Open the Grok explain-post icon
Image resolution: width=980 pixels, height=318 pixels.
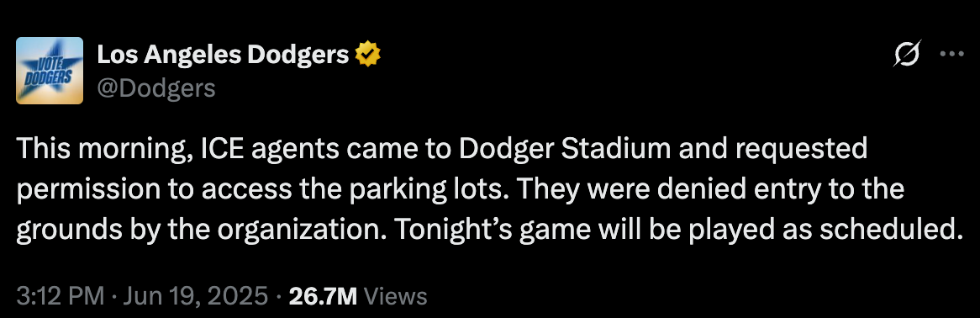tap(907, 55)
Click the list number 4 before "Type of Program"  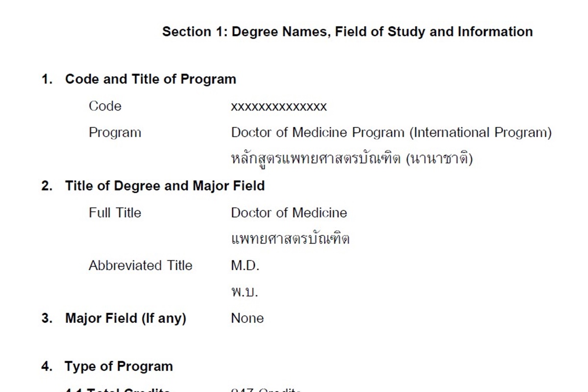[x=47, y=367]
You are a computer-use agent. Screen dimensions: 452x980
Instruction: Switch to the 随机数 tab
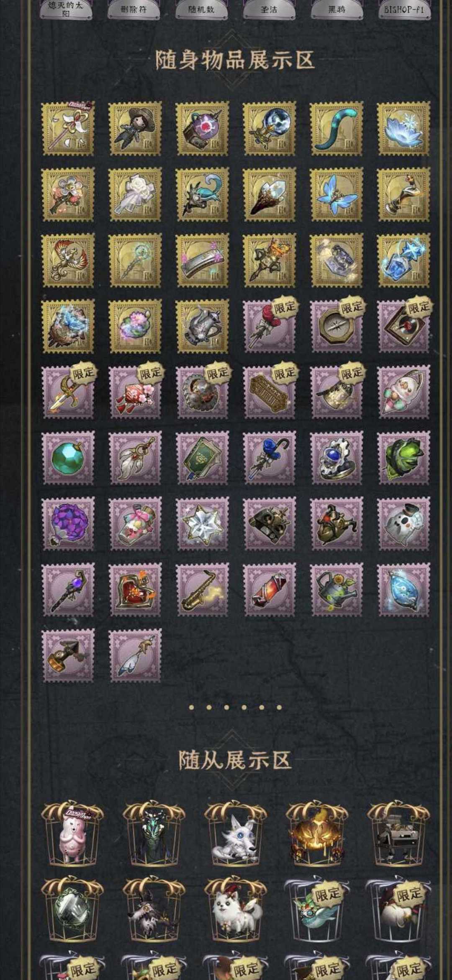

★ ★ ★ ★ ★ ★ ★

## [Task to complete]
Transcribe word for word only the lines from the one with "You are a computer-use" through the end of the listing; every picture is to be omitted.

## [Response to this task]
You are a computer-use agent. Screen dimensions: 452x980
Instruction: Switch to the 随机数 tab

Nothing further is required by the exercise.